== The problem ==
Please give back, exactly as written, only the line containing "Click the 9" and every line after it until the data below ends.

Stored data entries
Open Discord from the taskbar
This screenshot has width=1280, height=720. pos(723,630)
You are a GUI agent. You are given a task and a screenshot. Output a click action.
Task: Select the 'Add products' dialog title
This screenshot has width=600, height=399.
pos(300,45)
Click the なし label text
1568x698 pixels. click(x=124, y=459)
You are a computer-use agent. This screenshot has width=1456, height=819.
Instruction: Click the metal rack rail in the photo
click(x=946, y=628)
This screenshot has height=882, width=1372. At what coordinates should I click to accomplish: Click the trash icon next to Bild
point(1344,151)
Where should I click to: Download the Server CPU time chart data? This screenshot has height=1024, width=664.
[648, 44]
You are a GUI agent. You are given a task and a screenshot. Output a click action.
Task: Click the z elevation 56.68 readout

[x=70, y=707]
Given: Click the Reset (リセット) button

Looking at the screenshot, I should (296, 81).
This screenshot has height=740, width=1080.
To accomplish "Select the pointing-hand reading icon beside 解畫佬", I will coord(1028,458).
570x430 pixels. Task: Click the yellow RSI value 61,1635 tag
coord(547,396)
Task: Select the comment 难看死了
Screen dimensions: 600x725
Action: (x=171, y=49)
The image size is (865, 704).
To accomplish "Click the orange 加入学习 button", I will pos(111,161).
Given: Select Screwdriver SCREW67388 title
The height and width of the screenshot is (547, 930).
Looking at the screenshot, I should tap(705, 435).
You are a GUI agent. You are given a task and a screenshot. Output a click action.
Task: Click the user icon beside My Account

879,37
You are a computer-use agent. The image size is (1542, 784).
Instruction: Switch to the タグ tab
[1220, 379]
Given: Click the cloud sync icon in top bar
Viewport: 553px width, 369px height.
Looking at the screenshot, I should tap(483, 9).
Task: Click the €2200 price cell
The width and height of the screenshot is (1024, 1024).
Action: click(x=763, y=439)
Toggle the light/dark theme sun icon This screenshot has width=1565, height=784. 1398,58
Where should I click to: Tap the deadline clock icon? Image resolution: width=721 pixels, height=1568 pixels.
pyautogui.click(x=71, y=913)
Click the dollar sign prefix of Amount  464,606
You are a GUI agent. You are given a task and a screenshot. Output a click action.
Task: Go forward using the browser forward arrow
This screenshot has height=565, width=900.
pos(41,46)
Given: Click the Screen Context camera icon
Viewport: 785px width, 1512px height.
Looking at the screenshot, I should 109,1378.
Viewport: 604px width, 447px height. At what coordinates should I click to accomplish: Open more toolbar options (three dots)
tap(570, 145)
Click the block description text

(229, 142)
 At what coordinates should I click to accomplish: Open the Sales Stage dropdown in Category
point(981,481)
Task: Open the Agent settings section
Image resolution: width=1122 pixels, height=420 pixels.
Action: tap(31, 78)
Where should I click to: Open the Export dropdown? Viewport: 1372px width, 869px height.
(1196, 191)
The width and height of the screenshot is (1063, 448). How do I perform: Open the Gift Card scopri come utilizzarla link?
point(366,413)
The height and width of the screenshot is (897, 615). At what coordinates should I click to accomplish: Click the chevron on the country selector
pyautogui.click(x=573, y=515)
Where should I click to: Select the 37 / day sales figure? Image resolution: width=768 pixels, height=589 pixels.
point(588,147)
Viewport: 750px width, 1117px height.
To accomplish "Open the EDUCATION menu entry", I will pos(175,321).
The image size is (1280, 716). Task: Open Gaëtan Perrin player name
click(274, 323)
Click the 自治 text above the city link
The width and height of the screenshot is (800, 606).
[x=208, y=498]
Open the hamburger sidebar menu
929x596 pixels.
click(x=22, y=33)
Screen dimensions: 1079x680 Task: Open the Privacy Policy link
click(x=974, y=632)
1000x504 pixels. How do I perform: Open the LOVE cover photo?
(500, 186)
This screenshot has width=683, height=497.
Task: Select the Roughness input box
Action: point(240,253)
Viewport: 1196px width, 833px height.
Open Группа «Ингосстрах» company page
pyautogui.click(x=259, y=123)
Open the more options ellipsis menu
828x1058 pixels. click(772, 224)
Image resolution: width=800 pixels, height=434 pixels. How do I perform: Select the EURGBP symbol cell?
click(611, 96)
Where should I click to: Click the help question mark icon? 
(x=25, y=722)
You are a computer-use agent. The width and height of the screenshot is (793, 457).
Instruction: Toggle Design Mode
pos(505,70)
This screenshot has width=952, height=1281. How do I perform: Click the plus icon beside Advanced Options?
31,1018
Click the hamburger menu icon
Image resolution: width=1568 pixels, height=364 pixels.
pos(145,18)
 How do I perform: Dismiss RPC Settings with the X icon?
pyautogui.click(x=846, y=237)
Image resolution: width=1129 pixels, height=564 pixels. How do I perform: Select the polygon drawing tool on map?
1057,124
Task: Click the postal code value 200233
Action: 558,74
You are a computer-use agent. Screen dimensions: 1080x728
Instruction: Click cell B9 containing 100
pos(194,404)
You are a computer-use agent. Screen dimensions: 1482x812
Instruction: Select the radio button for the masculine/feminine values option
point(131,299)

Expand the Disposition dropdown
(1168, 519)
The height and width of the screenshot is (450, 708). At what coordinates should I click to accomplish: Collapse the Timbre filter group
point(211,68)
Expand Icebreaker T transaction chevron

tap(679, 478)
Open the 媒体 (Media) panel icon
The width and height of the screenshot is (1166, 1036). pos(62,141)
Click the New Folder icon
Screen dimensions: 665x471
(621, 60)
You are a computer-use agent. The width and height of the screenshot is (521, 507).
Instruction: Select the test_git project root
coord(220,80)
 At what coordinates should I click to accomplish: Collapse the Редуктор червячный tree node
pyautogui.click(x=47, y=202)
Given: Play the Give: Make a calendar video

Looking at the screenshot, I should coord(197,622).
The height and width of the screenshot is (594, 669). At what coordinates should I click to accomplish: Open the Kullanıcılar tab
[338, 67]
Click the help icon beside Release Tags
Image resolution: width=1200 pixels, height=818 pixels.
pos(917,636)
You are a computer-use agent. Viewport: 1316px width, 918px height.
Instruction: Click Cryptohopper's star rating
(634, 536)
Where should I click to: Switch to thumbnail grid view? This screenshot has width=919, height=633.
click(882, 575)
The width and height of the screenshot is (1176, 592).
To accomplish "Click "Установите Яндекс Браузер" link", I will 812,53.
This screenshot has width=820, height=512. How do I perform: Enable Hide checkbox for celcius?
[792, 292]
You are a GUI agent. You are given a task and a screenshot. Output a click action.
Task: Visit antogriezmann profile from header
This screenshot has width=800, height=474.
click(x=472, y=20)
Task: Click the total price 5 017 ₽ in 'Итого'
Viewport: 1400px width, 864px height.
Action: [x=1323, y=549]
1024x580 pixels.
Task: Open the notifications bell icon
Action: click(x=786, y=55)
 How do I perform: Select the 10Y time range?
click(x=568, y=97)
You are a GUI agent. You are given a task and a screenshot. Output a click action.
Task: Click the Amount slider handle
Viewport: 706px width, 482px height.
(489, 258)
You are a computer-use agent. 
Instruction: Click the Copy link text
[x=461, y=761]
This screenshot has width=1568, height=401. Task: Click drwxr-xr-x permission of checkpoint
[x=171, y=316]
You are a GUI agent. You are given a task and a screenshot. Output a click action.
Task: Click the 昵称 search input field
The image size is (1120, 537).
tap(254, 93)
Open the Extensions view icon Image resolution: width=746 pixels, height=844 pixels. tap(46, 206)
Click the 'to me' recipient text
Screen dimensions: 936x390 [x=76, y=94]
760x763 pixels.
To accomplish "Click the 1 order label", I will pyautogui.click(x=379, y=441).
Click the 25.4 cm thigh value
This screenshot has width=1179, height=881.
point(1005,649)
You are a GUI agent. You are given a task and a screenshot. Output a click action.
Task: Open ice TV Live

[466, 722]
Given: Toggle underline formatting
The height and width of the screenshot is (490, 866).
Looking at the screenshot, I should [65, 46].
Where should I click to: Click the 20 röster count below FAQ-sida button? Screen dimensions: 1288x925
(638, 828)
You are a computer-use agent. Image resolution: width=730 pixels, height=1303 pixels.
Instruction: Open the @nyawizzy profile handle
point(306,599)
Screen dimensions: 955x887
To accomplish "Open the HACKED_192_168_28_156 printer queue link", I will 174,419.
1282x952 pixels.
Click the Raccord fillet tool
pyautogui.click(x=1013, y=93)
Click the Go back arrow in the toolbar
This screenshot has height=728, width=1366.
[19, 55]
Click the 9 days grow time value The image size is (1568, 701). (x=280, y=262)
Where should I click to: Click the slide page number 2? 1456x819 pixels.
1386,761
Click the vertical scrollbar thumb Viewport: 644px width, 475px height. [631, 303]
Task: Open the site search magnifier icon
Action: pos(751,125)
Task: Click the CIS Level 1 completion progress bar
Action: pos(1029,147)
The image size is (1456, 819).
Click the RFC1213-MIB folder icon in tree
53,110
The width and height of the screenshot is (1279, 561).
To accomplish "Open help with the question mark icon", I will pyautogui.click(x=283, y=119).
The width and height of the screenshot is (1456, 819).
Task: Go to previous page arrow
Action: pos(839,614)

== Solution to this exercise ==
Click the 9 days grow time value The image size is (1568, 701). (x=280, y=262)
Where should I click to: Click the slide page number 2? 1456x819 pixels.
1386,761
Click the vertical scrollbar thumb Viewport: 644px width, 475px height. [631, 303]
Task: Open the site search magnifier icon
Action: pos(751,125)
Task: Click the CIS Level 1 completion progress bar
Action: pos(1029,147)
The image size is (1456, 819).
Click the RFC1213-MIB folder icon in tree
53,110
The width and height of the screenshot is (1279, 561).
To accomplish "Open help with the question mark icon", I will pyautogui.click(x=283, y=119).
The width and height of the screenshot is (1456, 819).
Task: Go to previous page arrow
Action: pos(839,614)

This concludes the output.